+++ RECORDS TO USE
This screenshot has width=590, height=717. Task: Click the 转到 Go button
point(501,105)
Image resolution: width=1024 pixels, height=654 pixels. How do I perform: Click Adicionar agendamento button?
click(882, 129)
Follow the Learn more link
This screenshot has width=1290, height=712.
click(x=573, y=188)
++++++
**DIRECTIONS FOR THIS TASK**
Line by line, retype the entire listing exactly.

**EXERCISE ANSWER**
This screenshot has width=590, height=717. Task: Click the 转到 Go button
point(501,105)
Image resolution: width=1024 pixels, height=654 pixels. How do I perform: Click Adicionar agendamento button?
click(882, 129)
Follow the Learn more link
This screenshot has width=1290, height=712.
click(x=573, y=188)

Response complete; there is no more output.